MONDAY, Oct. 16 (HealthDay News) -- In mice, fluoxetine increases bone mass under normal physiologic and inflammatory conditions, but does not prevent bone loss associated with estrogen deficiency, according to a study published online Oct. 13 in the Journal of Cellular Biochemistry.
Ricardo Battaglino, Ph.D., of the Forsyth Institute in Boston, and colleagues treated laboratory mice with fluoxetine for six weeks.
Under normal physiologic conditions, the researchers found that fluoxetine increased trabecular bone volume and total volume in femurs and vertebrae. Under inflammatory conditions induced by injections of lipopolysaccharide, fluoxetine stimulated new bone formation and a net gain in bone mass. However, fluoxetine did not protect against bone loss after ovariectomy, suggesting that its anabolic effect requires the presence of estrogen.
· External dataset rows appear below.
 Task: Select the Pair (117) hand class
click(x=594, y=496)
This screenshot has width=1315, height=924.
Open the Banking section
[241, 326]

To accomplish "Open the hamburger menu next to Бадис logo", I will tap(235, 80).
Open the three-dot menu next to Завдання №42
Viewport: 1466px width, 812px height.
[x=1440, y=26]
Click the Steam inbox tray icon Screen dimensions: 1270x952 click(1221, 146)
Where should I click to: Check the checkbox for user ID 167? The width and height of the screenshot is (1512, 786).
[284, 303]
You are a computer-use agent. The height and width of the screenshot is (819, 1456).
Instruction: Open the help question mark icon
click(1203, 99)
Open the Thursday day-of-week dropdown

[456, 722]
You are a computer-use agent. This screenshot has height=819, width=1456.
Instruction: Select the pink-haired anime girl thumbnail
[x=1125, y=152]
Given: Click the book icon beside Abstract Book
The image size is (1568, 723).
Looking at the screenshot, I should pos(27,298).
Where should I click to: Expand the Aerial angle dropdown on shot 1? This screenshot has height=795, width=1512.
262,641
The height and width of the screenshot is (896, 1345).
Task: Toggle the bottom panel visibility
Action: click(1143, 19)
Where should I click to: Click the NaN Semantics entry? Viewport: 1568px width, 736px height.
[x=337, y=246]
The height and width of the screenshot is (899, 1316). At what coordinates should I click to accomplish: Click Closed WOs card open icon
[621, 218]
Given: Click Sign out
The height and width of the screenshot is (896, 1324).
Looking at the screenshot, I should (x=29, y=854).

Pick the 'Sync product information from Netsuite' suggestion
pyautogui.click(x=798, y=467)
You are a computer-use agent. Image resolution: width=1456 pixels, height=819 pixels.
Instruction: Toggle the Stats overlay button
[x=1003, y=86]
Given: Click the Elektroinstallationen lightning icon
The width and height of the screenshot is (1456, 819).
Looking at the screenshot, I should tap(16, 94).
"Mounting evidence exists for the operation of a functional serotonin (5-HT) system in osteoclasts and osteoblasts, which involves both receptor activation and 5-HT reuptake," the authors write. "In previous work we showed that the serotonin transporter (5-HTT) is expressed in osteoclasts and that its activity is required for osteoclast differentiation in vitro. These [new] data suggest that commonly used antidepressive agents may affect bone mass."